Task directions — Rewrite the part of the items that opens with the line containing "Task: Rotate the chip view clockwise" and closes at the end of the items, changing "screenshot" to "image" and keeping everything else the same. Leave the pictures out of your answer.

Data section —
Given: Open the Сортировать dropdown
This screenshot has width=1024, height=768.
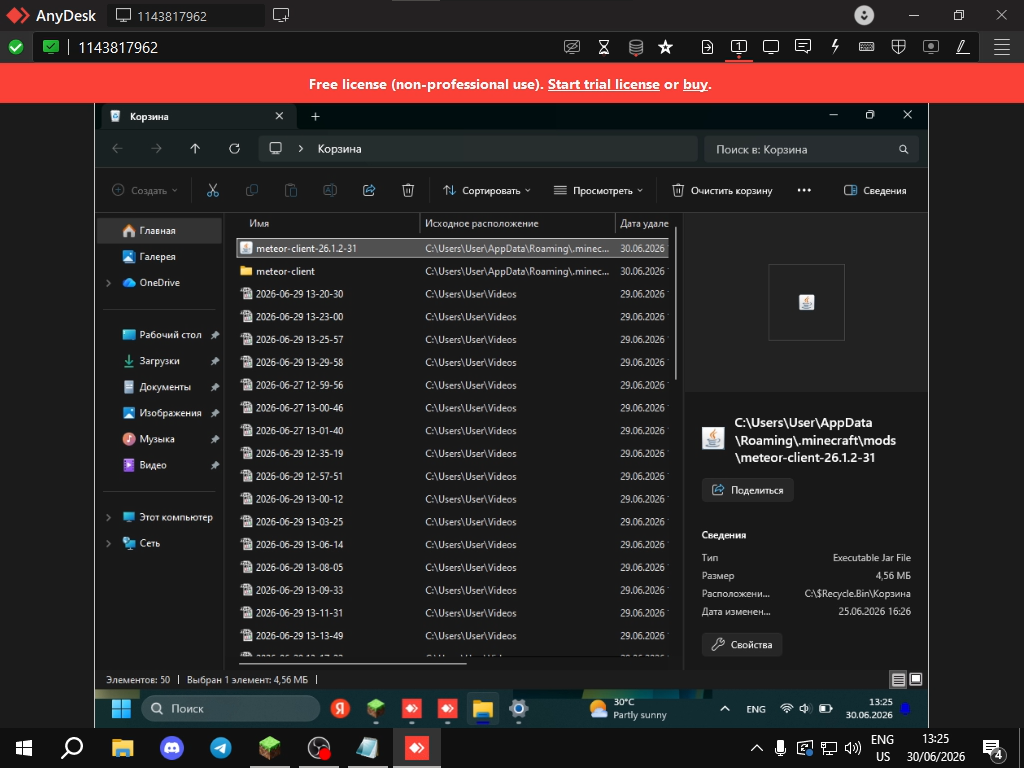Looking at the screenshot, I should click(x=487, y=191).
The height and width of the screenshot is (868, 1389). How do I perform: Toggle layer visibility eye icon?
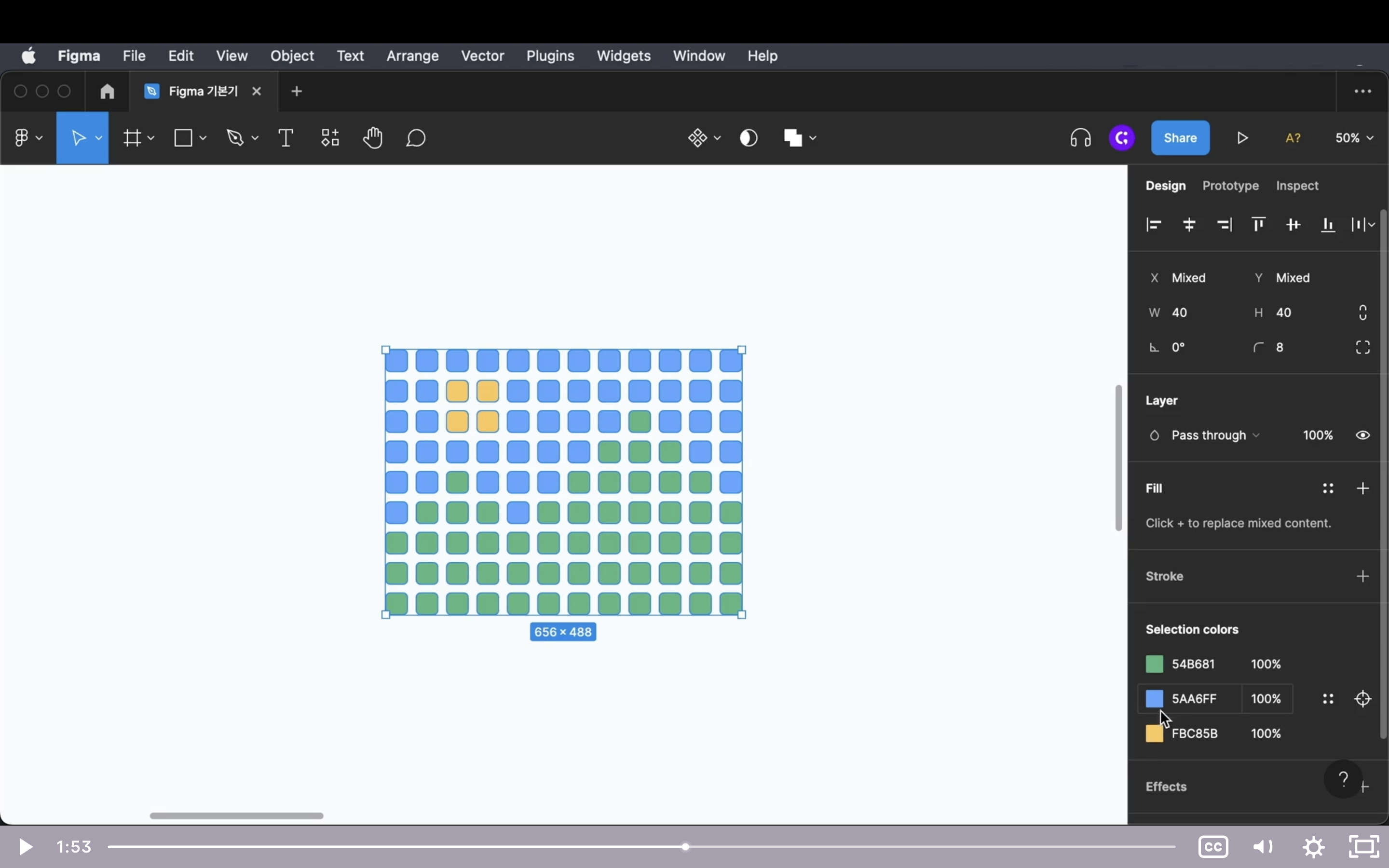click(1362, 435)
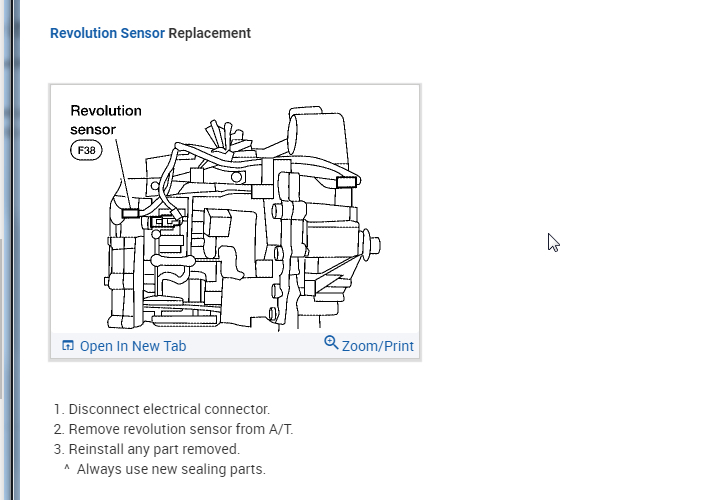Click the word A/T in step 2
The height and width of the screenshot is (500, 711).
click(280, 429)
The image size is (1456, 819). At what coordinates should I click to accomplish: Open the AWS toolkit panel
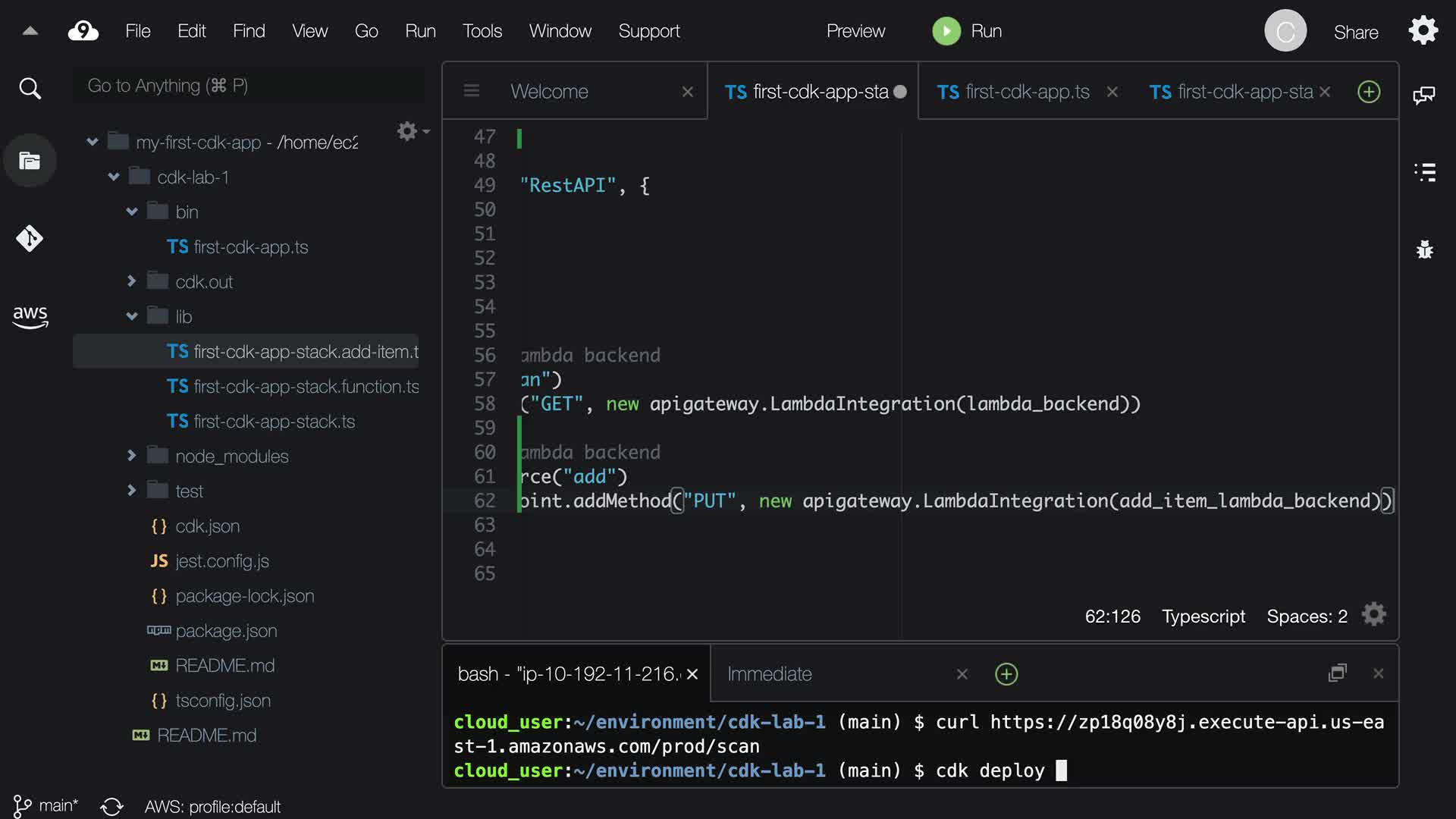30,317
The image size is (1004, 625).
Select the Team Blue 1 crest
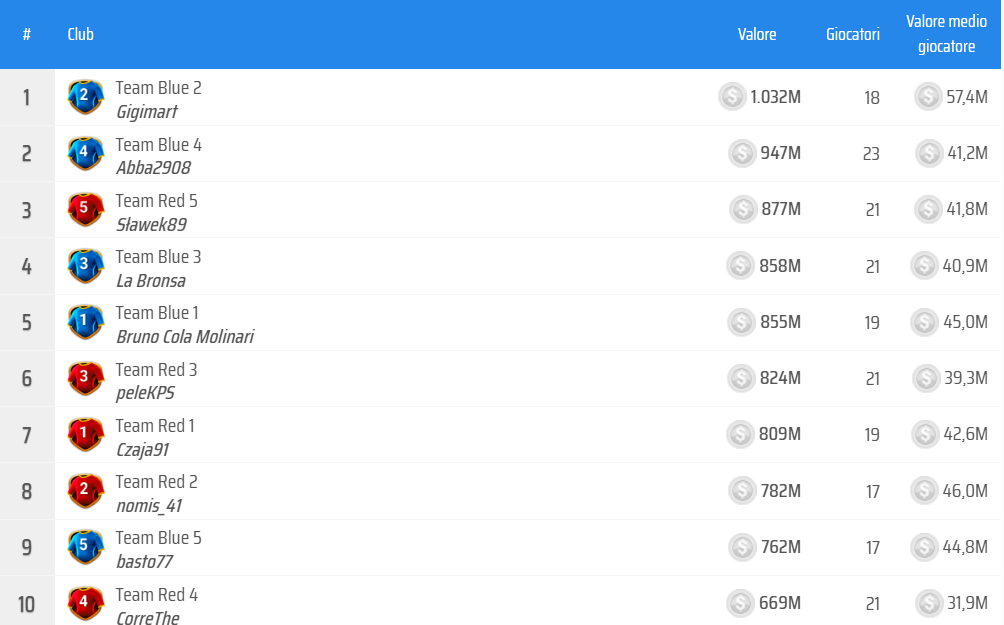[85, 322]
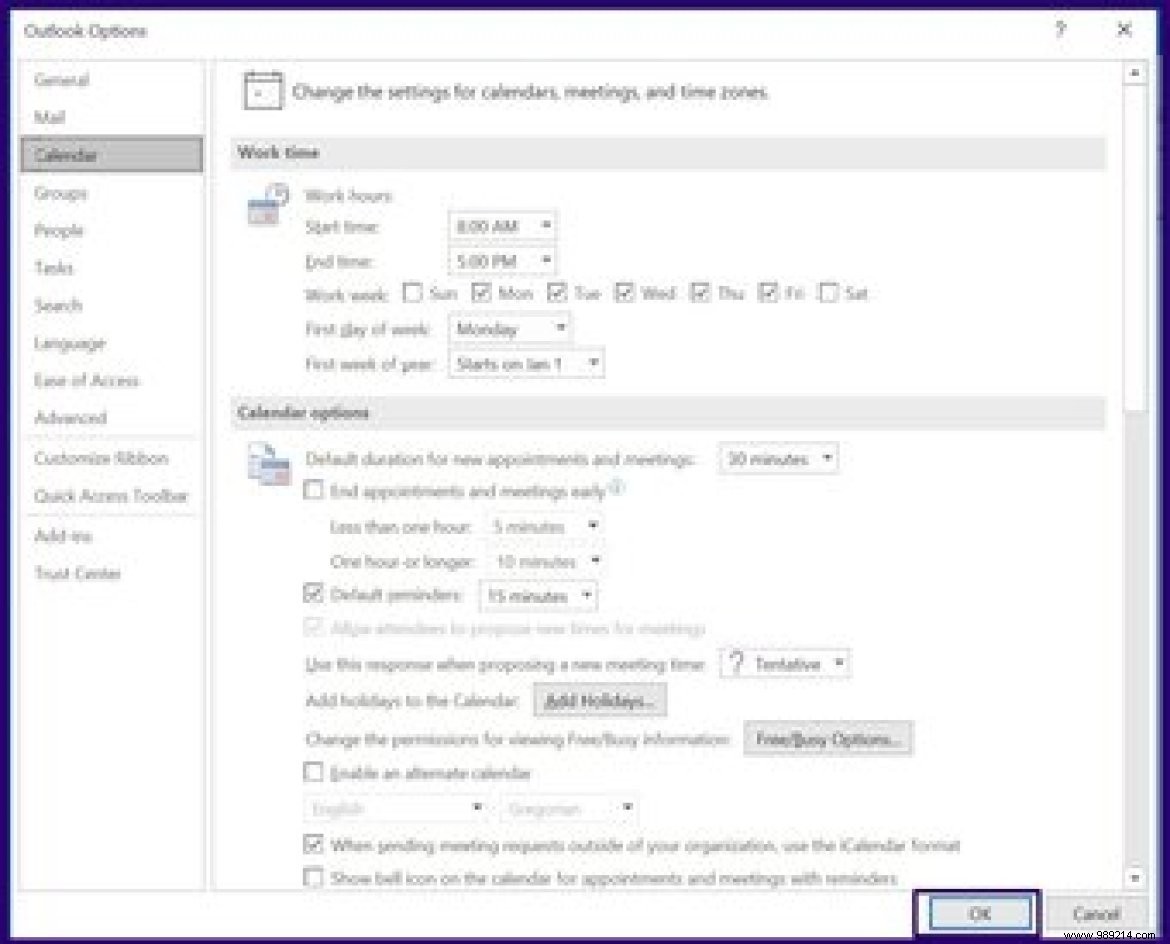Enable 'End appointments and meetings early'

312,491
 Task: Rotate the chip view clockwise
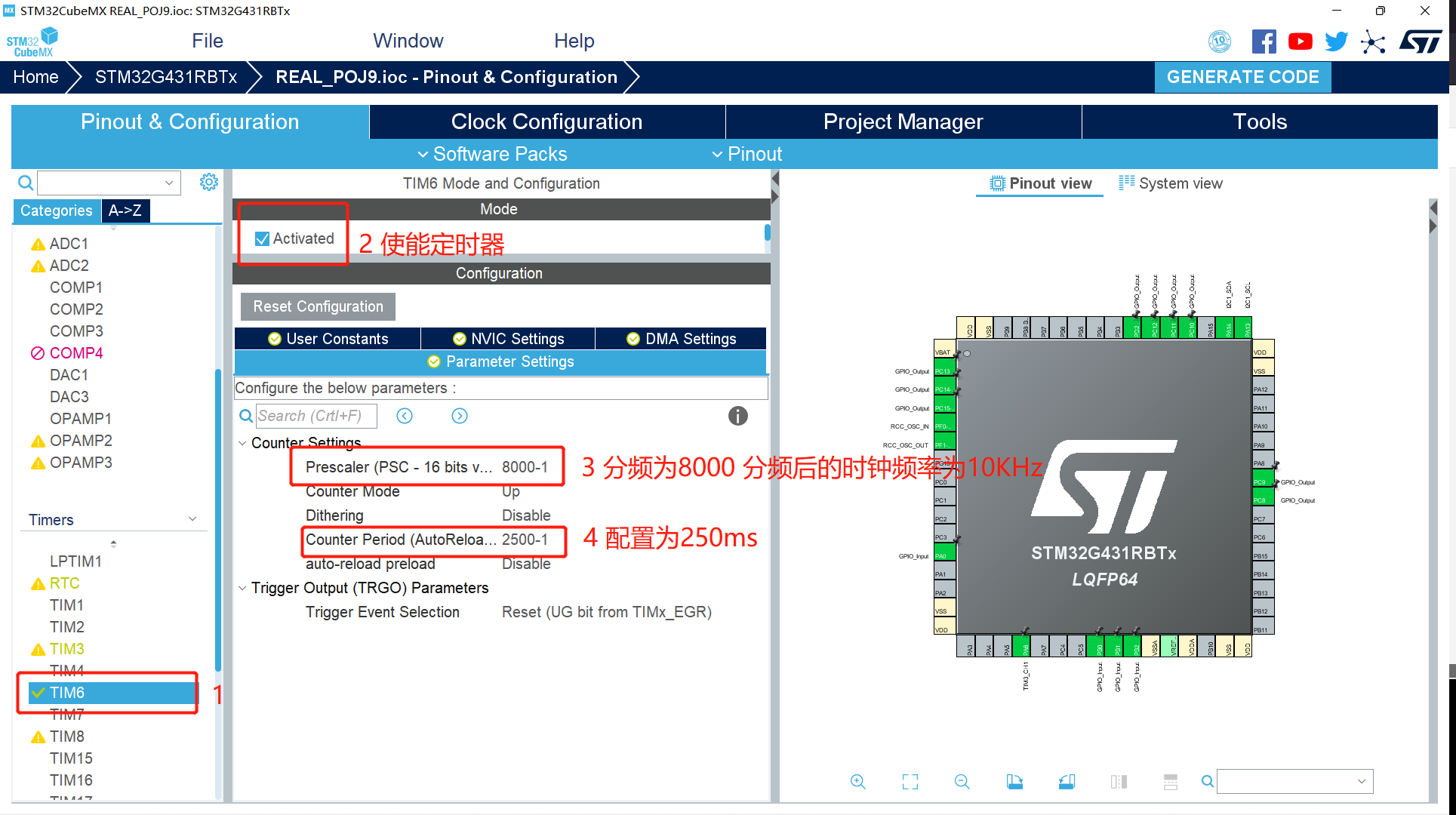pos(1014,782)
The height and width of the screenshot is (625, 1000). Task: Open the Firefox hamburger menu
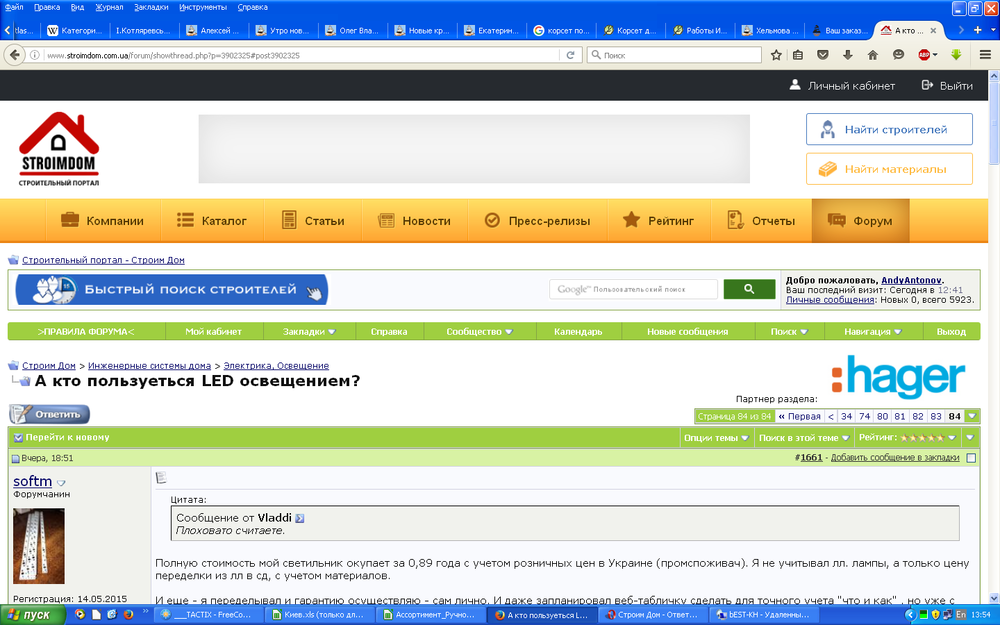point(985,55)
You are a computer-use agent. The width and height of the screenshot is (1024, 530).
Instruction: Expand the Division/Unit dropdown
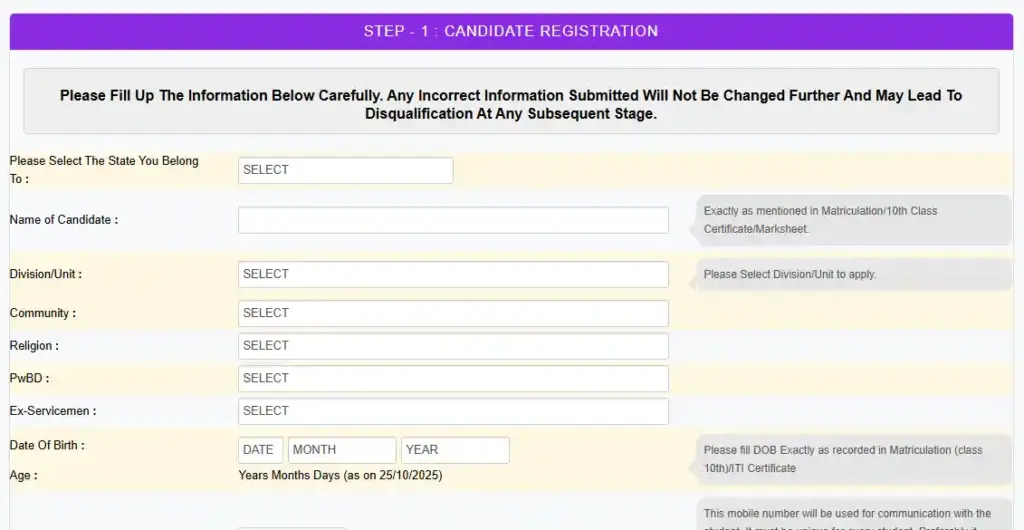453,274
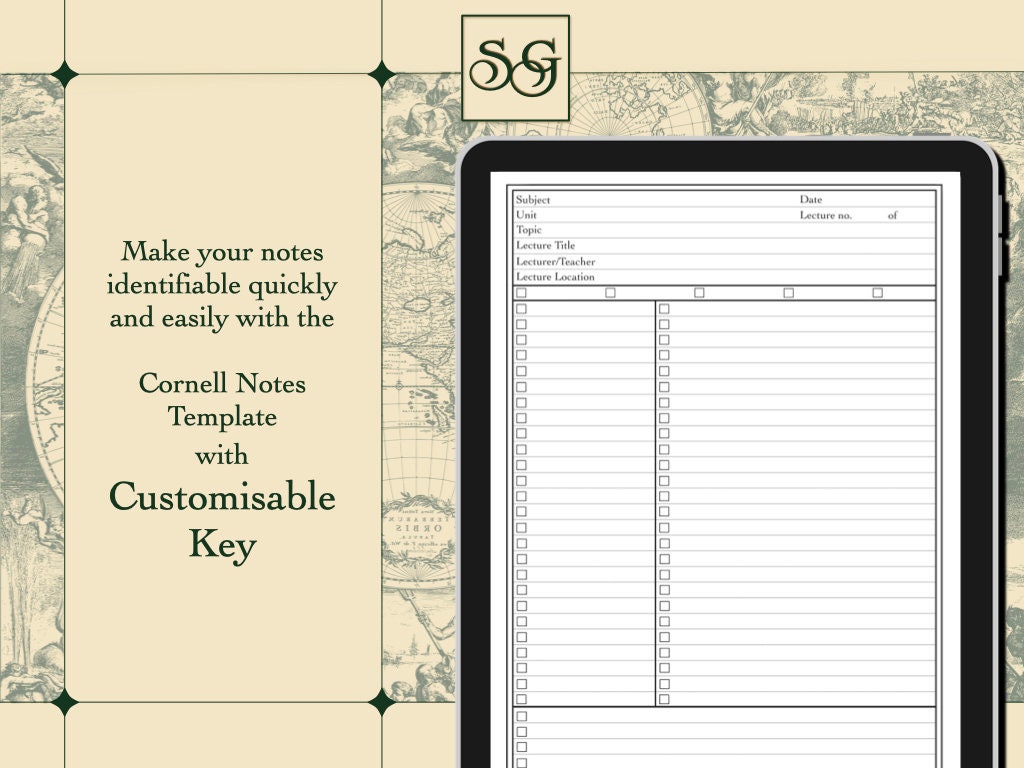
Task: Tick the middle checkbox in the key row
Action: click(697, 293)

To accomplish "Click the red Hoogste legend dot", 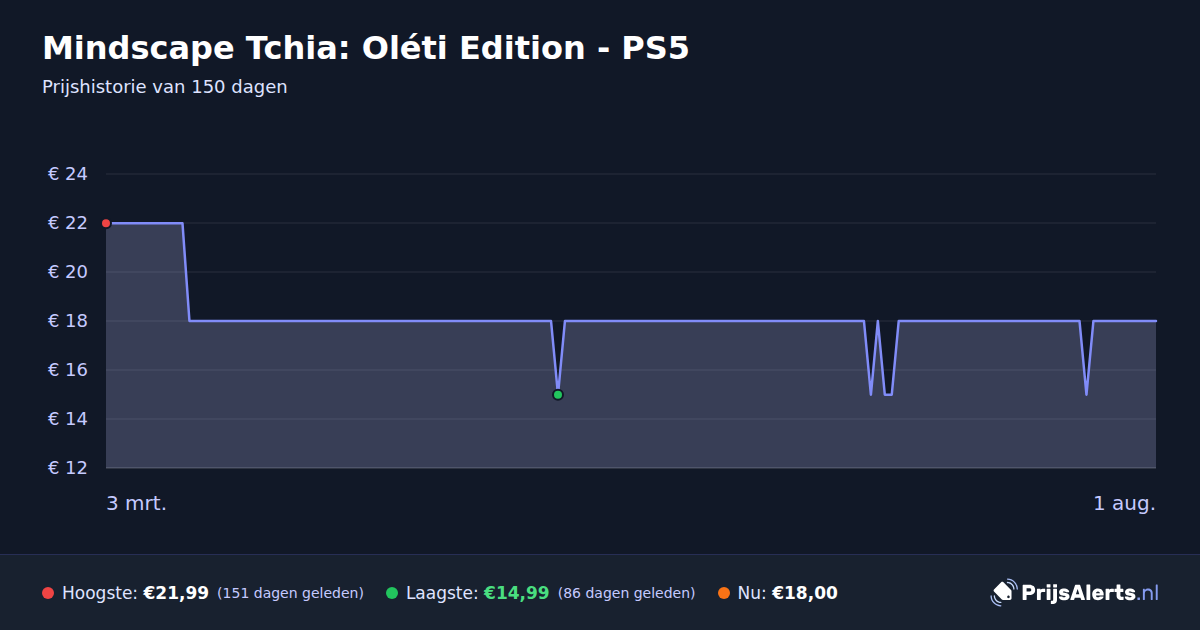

Finished exercise —
 Task: Rotate the chip view clockwise
pos(1014,782)
The height and width of the image is (625, 1000). Task: Open the Firefox hamburger menu
point(985,55)
You are a computer-use agent. The width and height of the image is (1024, 530).
Instruction: Expand the Division/Unit dropdown
453,274
Task: Tick the middle checkbox in the key row
Action: click(697, 293)

To accomplish "Click the red Hoogste legend dot", 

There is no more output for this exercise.